El conflicto entre India y Paquistán ha vuelto a escalar peligrosamente. La reciente operación aérea india sobre zonas controladas por Paquistán , y la respuesta militar de este último, reactivan una rivalidad histórica que va más allá de la región de Cachemira. Lo que está en juego hoy no es solo una disputa territorial, sino un conflicto cargado de intereses globales donde todos parecen ganar… menos la paz.
Estados Unidos y sus contratistas de defensa no podrían estar más cómodos. Desde hace años, Washington apuesta por India como la nueva China: un gigante asiático en ascenso, con mano de obra joven, vocación tecnológica y, ahora, una alianza estratégica con Occidente. India está en pleno auge económico —creció 7.6% en 2024— y empieza a posicionarse como potencia regional con ambiciones globales. Pero aún no ha logrado el milagro chino. Su crecimiento, aunque sólido, no ha producido una revolución industrial ni una hegemonía tecnológica como la de Pekín.
Aquí es donde la guerra se vuelve útil. Porque la industria de defensa es una palanca de desarrollo. India importa armas, sí, pero también produce cada vez más con tecnología propia y apoyo de países como Israel, Francia, Inglaterra y Estados Unidos. En 2024 fue el mayor importador de armas del mundo, pero también se colocó como el cuarto productor global. Esa doble posición —cliente y fabricante— le da poder y visibilidad.
Al otro lado, Paquistán se acerca cada vez más a China y Türkiye. Pekín invierte miles de millones en infraestructura, pero también transfiere tecnología militar: radares, drones, misiles. Lo que ocurre en la región no es solo una escalada militar: es un laboratorio geopolítico donde se miden capacidades, se prueban alianzas y se proyectan modelos de desarrollo. Es la guerra como escaparate de poder.
¿Quién gana? Estados Unidos, sin duda. Cada bomba, cada misil, cada dron significa contratos millonarios para sus empresas de defensa. Lockheed Martin, Boeing o Raytheon dependen de estos conflictos para justificar presupuestos, generar empleos y mantener su influencia global. Y si India se convierte en el nuevo polo de contención frente a China, mejor. No es necesario que la guerra ocurra en suelo americano. Basta con armar al aliado correcto.

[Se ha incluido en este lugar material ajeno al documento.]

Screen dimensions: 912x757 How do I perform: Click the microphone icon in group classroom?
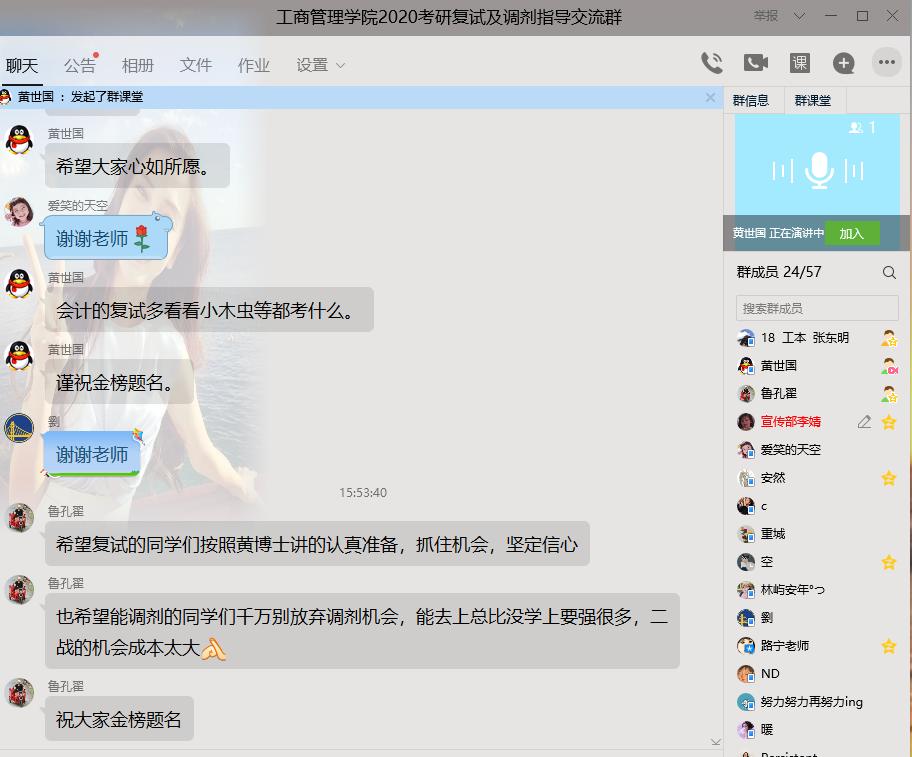coord(820,171)
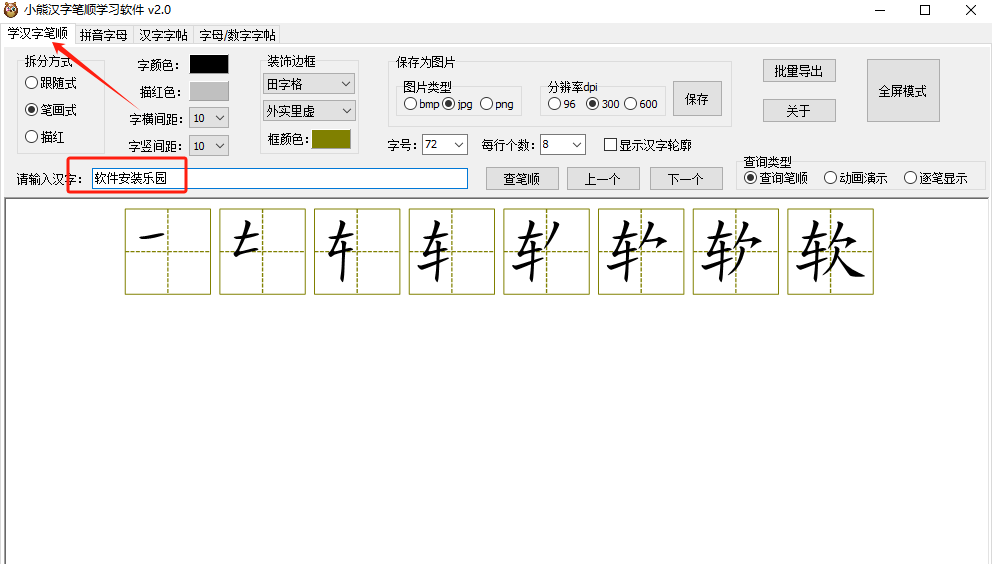
Task: Click the 请输入汉字 text input field
Action: pos(279,178)
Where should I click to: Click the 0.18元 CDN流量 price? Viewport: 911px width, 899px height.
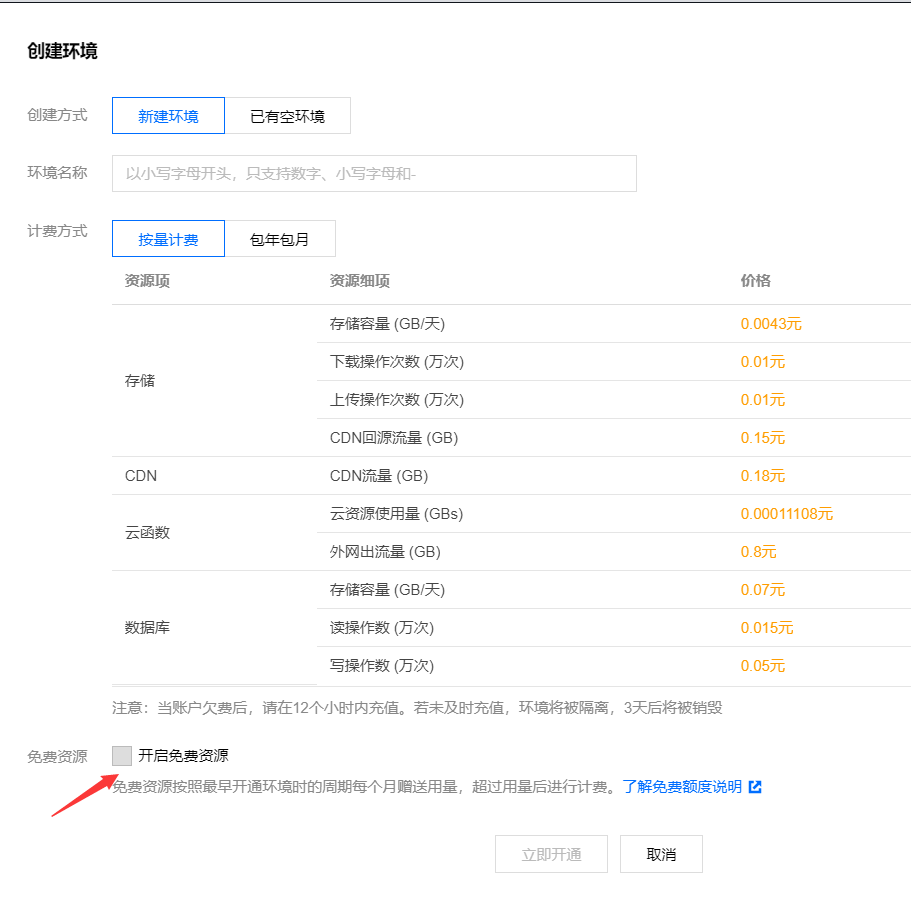pyautogui.click(x=763, y=475)
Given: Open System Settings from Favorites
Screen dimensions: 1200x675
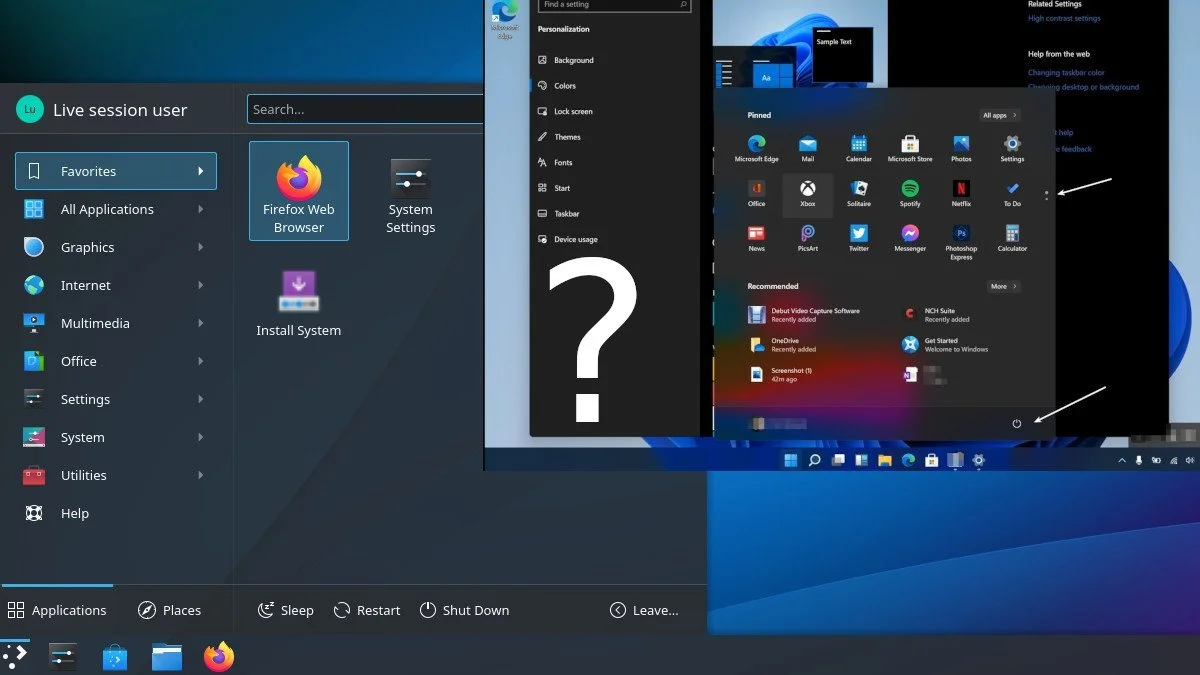Looking at the screenshot, I should 410,190.
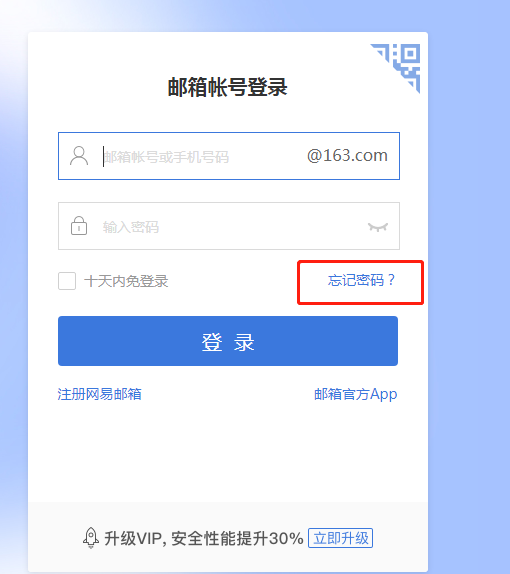This screenshot has height=574, width=510.
Task: Click the 升级VIP, 安全性能提升30% text
Action: (204, 538)
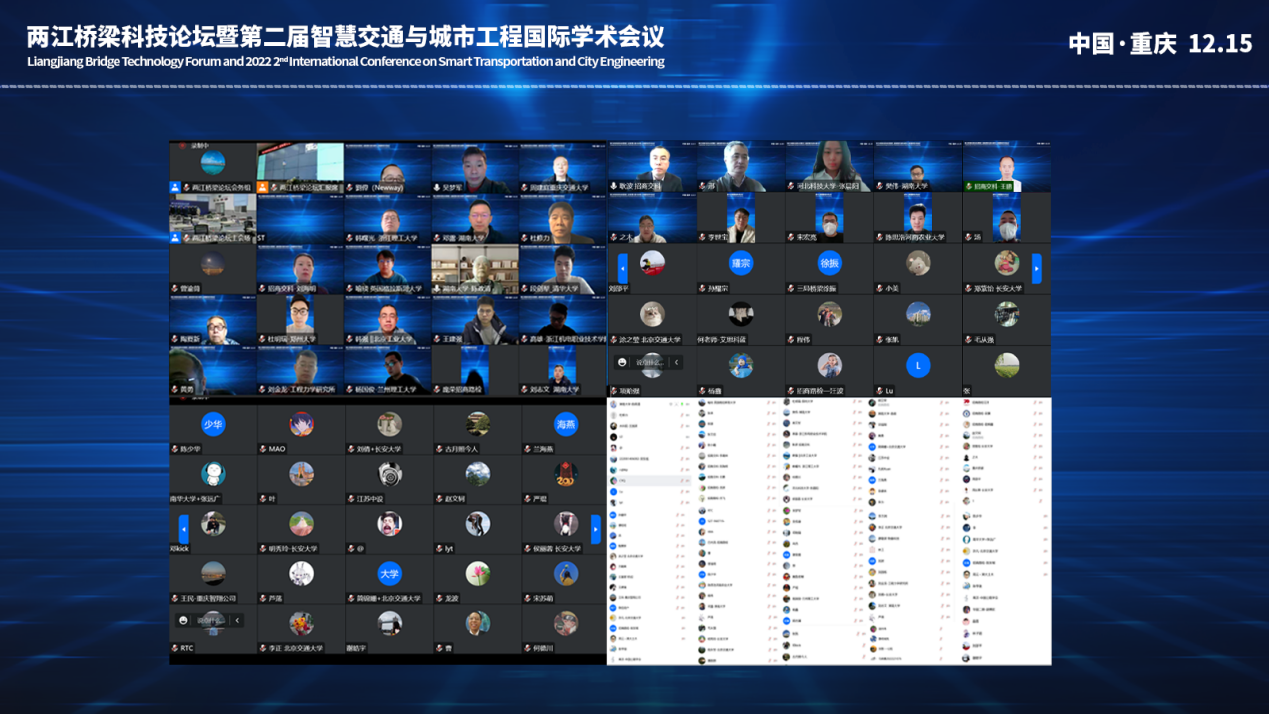Image resolution: width=1269 pixels, height=714 pixels.
Task: Click the emoji icon in the upper-right gallery chat bar
Action: point(622,362)
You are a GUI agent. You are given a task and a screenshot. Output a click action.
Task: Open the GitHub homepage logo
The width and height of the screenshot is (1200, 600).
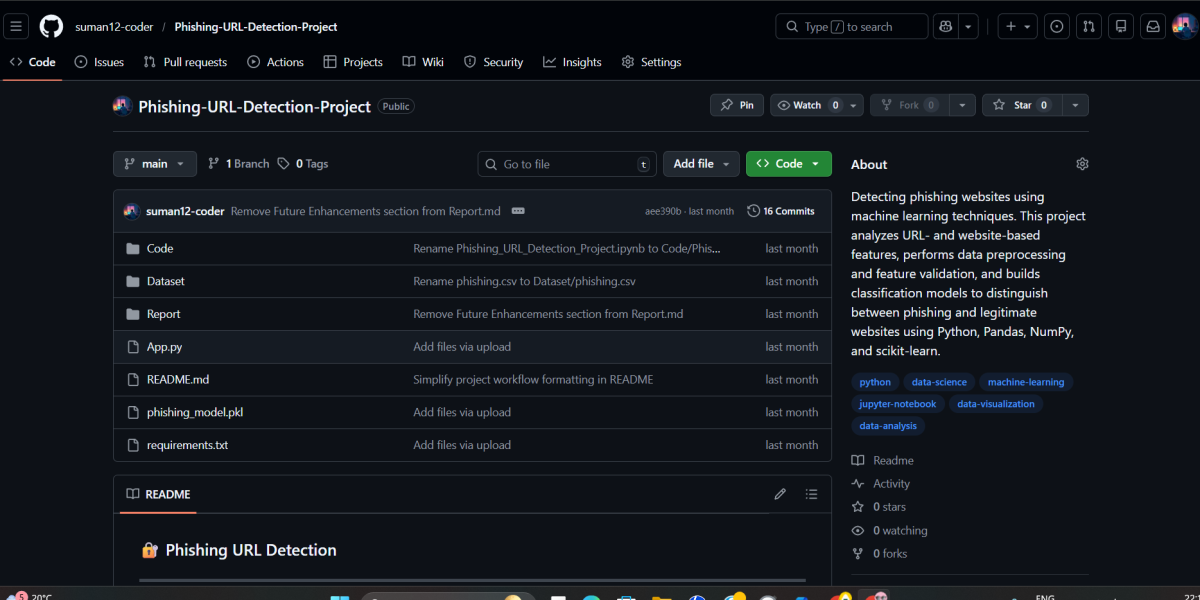[51, 27]
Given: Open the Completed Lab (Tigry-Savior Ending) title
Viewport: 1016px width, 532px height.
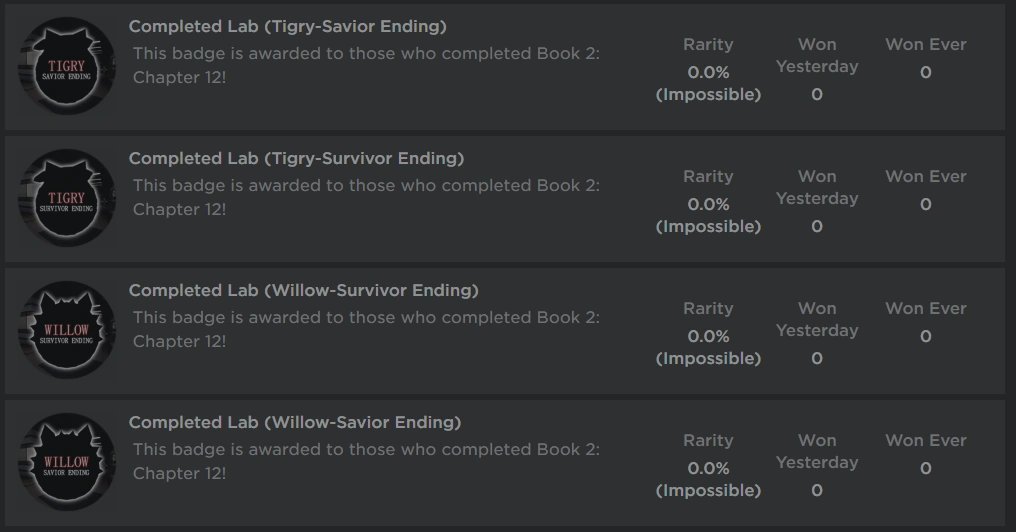Looking at the screenshot, I should pyautogui.click(x=288, y=27).
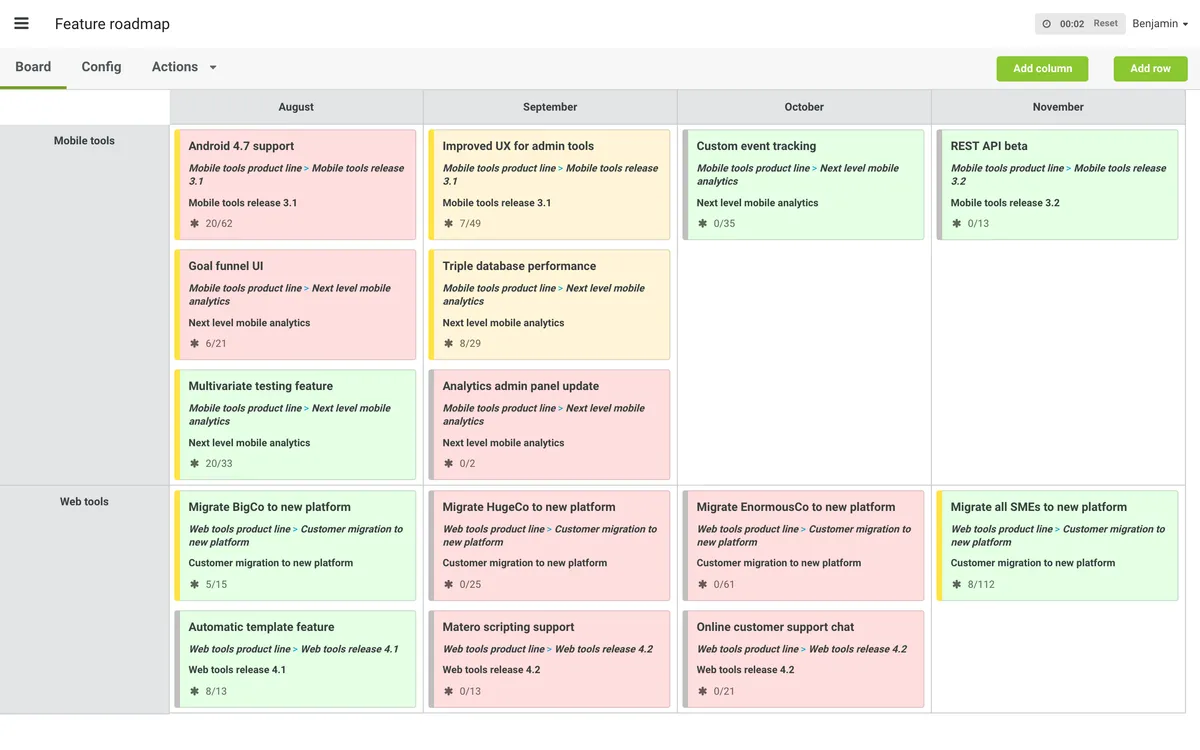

Y también gana India. Porque crecer a la sombra de EE.UU. y de la OTAN le permite modernizar su ejército, fortalecer su economía y posicionarse en la escena internacional. La alianza con Israel también le ofrece acceso a tecnología de punta. El problema es que este crecimiento viene con un alto costo: militarización, tensiones constantes y el riesgo de convertirse en peón dentro de una guerra que no le pertenece del todo.
En los últimos días, más de 70 personas han muerto en enfrentamientos directos en la Línea de Control, y se estima que más de 4,000 civiles han sido desplazados en zonas fronterizas. Paquistán acusa a India de usar armamento de precisión estadounidense, mientras que India denuncia que grupos insurgentes operan con respaldo logístico desde territorio paquistaní. Entre acusaciones cruzadas y bombardeos quirúrgicos, la región se convierte en el nuevo epicentro de una tensión global que mezcla nacionalismos, alianzas militares y una industria armamentista en expansión. ¿Cuántas veces más tendrá que repetirse esta historia para que
entendamos que la guerra no es solo un fracaso diplomático, sino un modelo económico exitoso para unos pocos? ¿Y cuántos países están dispuestos a sacrificar la paz a cambio de tecnología, poder e influencia? Así, mientras el mundo observa con nerviosismo la situación en Asia del Sur, las grandes potencias celebran en silencio. La guerra no es solo una tragedia. También es un gran negocio.